**Dataset entries**
───

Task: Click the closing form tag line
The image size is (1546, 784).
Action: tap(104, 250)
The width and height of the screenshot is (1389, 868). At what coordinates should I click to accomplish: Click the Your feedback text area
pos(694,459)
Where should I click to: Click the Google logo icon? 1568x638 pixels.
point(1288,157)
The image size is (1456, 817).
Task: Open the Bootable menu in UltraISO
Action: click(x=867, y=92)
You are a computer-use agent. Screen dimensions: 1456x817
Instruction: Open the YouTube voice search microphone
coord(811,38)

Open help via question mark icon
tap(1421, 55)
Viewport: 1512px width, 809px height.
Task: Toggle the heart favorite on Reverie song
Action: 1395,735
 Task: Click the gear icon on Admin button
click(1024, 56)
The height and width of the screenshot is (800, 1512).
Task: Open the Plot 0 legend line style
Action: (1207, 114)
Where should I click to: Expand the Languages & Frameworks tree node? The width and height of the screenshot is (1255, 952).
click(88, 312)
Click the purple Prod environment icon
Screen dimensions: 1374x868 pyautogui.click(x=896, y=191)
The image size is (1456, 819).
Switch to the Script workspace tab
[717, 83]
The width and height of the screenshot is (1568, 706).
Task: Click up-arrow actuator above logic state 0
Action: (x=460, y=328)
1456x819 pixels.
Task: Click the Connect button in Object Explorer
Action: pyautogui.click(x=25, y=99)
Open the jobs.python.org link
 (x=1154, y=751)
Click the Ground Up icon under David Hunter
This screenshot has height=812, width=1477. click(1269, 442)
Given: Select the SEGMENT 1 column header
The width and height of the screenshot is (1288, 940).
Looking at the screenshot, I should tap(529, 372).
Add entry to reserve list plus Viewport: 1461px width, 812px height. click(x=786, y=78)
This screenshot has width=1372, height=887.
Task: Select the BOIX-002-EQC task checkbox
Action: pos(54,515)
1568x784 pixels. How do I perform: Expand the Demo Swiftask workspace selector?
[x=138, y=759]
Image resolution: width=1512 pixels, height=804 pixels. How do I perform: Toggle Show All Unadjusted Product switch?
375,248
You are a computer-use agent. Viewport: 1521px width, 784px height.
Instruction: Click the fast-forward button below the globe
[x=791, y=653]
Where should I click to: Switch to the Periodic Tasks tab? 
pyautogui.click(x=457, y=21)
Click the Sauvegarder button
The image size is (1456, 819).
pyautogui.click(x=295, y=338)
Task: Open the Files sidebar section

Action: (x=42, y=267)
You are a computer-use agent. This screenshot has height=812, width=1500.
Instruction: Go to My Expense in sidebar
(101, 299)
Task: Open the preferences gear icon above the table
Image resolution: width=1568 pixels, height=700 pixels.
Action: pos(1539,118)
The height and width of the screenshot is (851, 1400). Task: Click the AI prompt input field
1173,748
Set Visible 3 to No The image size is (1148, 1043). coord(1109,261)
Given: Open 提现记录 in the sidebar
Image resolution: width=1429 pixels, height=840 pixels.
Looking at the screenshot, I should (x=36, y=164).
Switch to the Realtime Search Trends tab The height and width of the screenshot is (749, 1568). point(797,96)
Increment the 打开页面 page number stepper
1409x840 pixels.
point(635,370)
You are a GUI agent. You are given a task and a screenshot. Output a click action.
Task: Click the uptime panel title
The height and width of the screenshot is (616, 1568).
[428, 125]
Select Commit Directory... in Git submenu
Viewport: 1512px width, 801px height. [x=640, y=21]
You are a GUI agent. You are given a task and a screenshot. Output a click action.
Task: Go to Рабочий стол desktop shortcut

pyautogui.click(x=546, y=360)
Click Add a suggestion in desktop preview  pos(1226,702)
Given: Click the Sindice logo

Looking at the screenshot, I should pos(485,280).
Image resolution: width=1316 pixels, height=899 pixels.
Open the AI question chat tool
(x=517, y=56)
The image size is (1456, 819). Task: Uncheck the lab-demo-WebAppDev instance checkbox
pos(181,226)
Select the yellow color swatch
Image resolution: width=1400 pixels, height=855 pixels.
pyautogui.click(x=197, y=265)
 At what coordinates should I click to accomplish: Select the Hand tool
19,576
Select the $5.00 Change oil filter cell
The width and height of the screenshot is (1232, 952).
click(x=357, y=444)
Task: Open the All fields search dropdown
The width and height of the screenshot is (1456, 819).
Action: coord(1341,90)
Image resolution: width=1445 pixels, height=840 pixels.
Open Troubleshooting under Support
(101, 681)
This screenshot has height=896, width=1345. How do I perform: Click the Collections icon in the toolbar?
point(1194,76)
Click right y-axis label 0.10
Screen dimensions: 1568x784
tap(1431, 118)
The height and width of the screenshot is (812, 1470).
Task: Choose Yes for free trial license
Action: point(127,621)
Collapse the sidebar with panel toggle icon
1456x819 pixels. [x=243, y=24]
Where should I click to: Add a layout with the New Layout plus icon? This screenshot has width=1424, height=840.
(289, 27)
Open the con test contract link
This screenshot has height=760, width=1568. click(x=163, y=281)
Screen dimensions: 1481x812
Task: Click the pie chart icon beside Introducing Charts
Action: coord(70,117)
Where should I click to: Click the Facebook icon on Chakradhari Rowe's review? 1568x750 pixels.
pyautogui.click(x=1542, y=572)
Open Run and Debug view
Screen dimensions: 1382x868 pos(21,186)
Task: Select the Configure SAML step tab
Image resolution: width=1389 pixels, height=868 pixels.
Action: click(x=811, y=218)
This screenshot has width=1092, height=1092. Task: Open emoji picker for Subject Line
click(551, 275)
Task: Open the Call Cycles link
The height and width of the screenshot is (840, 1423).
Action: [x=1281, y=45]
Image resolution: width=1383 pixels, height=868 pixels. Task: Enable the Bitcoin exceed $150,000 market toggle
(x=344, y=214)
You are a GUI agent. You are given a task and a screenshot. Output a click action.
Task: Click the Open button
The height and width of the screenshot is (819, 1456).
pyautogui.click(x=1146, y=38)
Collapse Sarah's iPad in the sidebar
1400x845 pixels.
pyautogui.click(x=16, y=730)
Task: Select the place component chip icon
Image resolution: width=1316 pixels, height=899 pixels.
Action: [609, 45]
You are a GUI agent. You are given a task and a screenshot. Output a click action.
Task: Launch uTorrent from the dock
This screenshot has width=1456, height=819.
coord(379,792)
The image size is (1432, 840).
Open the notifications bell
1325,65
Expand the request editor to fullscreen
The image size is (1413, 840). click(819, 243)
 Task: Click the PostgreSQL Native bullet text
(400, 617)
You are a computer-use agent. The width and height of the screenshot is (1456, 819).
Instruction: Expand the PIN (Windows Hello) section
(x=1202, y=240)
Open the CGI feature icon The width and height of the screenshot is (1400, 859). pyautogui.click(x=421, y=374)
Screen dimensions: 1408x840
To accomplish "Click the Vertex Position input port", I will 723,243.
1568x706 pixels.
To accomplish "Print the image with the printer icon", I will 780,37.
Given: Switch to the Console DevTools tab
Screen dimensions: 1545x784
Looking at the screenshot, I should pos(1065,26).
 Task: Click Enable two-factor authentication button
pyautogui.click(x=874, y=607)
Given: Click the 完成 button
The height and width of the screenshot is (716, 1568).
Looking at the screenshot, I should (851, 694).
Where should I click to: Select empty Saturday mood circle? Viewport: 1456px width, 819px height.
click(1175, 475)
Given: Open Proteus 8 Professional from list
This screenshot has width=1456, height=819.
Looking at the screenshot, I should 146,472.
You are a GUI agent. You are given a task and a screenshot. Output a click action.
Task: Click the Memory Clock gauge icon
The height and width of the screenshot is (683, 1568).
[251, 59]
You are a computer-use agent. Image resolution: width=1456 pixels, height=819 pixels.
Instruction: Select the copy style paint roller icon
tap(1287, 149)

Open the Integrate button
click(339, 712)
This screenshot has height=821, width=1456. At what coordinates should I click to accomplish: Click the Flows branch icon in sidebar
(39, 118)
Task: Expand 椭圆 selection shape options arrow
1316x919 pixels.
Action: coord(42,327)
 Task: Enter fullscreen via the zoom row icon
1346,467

───

Above are the entries. Output exactly the lines beginning with the line that has "Instruction: Go to My Expense in sidebar" and ending with the line that has "Given: Open 提现记录 in the sidebar".

**Written response**
Instruction: Go to My Expense in sidebar
(101, 299)
Task: Open the preferences gear icon above the table
Image resolution: width=1568 pixels, height=700 pixels.
Action: pos(1539,118)
The height and width of the screenshot is (851, 1400). Task: Click the AI prompt input field
1173,748
Set Visible 3 to No The image size is (1148, 1043). coord(1109,261)
Given: Open 提现记录 in the sidebar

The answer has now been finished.